**RECORD EXCERPTS:**
:::

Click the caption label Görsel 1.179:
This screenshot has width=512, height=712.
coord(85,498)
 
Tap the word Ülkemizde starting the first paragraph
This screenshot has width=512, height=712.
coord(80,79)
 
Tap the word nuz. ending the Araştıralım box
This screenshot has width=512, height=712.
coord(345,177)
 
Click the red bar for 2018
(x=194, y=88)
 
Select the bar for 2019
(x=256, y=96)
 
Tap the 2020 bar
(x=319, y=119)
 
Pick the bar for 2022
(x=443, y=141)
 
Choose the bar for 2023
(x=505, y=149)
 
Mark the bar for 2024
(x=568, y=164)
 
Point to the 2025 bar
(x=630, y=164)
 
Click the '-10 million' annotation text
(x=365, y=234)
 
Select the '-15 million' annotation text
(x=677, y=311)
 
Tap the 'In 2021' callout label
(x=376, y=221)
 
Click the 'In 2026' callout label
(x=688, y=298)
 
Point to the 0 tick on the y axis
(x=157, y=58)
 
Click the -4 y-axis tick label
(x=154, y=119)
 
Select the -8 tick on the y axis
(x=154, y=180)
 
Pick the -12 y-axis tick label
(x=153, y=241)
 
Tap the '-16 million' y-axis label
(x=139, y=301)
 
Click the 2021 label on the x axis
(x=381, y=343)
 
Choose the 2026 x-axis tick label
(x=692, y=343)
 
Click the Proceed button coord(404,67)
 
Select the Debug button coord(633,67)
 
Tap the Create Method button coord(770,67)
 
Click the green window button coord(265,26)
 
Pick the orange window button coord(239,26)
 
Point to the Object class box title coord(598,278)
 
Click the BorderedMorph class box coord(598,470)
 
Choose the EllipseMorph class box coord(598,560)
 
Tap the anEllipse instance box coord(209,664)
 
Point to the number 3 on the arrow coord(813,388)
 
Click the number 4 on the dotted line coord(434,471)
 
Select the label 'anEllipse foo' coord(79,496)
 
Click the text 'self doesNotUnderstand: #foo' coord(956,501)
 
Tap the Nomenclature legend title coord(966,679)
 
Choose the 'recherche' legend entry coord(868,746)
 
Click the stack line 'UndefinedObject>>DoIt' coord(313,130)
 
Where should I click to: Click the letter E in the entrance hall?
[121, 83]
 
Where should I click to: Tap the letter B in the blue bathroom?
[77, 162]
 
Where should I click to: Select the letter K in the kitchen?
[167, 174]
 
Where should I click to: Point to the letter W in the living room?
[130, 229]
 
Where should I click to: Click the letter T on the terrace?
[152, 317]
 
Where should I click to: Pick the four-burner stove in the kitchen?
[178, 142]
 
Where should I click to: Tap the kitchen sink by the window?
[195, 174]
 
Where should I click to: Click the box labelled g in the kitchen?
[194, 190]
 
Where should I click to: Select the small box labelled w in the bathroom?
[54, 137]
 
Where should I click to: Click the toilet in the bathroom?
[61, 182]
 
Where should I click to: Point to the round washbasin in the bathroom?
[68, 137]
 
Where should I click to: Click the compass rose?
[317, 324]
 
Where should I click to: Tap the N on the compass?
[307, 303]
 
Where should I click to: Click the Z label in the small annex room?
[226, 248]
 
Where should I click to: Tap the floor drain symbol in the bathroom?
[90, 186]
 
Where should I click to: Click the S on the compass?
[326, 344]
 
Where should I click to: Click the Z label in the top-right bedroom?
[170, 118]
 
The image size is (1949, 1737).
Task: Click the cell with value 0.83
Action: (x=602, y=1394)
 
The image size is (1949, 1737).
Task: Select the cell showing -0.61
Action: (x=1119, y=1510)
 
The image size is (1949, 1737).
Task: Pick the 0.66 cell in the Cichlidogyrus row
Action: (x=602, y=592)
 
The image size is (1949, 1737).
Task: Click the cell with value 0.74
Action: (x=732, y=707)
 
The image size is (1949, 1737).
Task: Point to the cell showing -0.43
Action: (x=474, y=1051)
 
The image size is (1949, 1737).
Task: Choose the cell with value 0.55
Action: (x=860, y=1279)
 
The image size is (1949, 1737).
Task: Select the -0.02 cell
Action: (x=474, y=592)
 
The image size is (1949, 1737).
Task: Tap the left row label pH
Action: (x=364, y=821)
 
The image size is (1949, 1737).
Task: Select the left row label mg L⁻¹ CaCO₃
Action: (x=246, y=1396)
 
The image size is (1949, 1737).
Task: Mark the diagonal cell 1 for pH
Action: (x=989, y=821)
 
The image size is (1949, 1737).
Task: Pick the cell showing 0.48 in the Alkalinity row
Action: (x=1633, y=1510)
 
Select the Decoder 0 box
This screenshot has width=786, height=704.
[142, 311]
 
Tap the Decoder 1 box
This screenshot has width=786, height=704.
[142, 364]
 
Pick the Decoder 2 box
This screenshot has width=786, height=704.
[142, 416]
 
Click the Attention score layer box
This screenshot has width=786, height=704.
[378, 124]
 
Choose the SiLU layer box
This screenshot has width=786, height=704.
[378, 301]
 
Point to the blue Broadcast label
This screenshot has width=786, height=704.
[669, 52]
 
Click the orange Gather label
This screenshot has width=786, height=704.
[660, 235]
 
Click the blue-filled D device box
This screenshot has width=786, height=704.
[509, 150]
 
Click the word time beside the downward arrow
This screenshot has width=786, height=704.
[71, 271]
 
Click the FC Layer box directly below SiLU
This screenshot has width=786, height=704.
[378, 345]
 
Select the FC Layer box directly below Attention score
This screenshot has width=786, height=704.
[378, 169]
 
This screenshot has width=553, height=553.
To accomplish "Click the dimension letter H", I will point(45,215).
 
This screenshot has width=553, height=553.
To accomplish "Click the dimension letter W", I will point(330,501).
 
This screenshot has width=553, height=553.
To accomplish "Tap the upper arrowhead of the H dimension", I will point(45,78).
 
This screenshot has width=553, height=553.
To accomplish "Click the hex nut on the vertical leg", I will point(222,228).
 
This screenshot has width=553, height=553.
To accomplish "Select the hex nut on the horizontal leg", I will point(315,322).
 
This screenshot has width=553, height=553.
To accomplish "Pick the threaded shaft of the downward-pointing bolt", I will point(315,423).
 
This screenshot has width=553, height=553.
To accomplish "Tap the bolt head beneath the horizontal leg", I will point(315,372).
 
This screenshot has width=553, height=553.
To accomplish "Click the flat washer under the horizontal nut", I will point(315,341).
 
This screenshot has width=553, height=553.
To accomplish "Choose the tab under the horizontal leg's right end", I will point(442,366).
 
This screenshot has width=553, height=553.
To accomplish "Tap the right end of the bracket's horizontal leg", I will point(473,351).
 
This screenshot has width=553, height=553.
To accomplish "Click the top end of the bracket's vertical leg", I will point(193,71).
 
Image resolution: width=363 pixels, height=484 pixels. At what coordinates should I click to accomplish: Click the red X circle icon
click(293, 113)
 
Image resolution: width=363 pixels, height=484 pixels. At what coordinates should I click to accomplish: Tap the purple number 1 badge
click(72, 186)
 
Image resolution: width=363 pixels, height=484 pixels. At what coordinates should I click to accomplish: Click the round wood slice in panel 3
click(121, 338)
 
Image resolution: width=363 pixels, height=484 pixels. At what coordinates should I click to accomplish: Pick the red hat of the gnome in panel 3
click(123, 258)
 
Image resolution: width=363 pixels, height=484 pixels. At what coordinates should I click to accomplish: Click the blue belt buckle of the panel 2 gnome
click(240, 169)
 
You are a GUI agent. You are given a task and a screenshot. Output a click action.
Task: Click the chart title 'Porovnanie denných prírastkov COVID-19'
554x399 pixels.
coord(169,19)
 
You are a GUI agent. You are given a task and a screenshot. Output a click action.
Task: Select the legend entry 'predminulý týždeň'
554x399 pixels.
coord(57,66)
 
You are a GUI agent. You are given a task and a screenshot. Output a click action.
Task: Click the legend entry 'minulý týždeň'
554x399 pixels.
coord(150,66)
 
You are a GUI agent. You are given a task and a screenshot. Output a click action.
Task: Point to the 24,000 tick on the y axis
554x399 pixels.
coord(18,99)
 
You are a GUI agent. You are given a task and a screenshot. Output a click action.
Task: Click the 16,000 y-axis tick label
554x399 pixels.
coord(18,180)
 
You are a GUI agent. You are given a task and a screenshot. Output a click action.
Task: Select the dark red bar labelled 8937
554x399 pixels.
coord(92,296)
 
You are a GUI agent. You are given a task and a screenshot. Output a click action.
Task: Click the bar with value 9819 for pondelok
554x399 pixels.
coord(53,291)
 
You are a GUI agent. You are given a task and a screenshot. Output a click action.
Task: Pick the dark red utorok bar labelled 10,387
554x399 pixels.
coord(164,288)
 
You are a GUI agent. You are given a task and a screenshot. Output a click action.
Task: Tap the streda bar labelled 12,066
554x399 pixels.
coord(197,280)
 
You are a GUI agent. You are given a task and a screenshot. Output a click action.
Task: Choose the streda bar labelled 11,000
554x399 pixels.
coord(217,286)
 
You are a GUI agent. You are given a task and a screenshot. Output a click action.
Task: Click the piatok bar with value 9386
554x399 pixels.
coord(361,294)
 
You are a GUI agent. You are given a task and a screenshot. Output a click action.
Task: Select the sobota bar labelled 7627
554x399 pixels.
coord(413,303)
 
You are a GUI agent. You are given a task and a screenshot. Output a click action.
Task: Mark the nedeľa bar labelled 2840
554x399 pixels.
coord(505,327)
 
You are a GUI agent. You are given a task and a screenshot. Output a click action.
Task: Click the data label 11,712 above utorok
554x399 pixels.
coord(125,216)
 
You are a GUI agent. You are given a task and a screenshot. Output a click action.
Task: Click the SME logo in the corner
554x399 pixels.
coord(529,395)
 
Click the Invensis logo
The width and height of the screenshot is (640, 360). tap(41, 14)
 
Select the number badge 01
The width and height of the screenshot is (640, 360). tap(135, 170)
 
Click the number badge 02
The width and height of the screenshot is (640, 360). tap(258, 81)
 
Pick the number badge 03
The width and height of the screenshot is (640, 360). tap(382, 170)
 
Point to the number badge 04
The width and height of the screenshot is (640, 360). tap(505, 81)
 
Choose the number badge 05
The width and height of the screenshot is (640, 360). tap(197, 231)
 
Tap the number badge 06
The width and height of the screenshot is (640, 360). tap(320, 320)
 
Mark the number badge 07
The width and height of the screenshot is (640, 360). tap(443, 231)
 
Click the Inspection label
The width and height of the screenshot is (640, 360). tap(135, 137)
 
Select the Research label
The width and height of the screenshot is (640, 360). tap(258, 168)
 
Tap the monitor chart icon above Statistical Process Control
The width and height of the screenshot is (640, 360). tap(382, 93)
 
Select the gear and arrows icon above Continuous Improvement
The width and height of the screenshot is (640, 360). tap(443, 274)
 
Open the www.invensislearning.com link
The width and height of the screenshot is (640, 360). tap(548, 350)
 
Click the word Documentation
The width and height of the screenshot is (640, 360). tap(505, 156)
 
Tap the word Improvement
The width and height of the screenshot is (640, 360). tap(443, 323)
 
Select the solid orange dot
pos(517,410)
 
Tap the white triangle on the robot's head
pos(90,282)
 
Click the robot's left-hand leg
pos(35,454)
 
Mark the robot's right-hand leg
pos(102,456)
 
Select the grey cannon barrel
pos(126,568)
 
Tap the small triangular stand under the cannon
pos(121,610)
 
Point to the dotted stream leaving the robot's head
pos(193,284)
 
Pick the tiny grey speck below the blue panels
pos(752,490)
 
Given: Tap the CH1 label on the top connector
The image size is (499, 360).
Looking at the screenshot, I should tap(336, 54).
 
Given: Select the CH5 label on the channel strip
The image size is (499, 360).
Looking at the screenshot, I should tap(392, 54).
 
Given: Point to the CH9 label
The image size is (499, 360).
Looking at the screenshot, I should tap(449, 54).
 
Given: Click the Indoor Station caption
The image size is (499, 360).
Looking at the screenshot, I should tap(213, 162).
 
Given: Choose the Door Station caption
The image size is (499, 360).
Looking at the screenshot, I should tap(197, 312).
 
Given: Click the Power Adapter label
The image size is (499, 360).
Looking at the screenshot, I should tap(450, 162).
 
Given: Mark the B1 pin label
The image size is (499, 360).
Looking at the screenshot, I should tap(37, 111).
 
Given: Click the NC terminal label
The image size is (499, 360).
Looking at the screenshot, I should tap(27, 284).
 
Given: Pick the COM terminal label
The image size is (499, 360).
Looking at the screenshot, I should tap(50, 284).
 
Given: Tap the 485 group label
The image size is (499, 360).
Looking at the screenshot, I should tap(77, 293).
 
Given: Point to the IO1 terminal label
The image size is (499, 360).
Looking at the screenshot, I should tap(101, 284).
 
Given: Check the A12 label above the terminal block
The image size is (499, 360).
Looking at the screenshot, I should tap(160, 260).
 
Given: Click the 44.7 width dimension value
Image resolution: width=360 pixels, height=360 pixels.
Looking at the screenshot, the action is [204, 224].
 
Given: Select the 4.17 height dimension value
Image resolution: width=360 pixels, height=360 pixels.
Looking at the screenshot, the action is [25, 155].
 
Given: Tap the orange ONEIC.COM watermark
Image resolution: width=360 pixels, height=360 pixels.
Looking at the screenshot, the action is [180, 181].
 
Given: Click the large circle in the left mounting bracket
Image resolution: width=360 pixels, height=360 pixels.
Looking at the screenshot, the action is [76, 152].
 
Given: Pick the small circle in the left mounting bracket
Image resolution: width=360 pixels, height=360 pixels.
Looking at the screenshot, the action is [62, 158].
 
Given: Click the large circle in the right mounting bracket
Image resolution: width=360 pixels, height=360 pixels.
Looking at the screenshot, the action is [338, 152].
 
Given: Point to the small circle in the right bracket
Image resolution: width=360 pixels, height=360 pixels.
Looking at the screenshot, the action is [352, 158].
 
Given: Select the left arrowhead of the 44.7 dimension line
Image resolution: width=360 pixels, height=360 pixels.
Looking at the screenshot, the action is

:::

Copy the items word for word, from the first line through the line that contains "coord(80,79)".

Click the caption label Görsel 1.179:
This screenshot has width=512, height=712.
coord(85,498)
 
Tap the word Ülkemizde starting the first paragraph
This screenshot has width=512, height=712.
coord(80,79)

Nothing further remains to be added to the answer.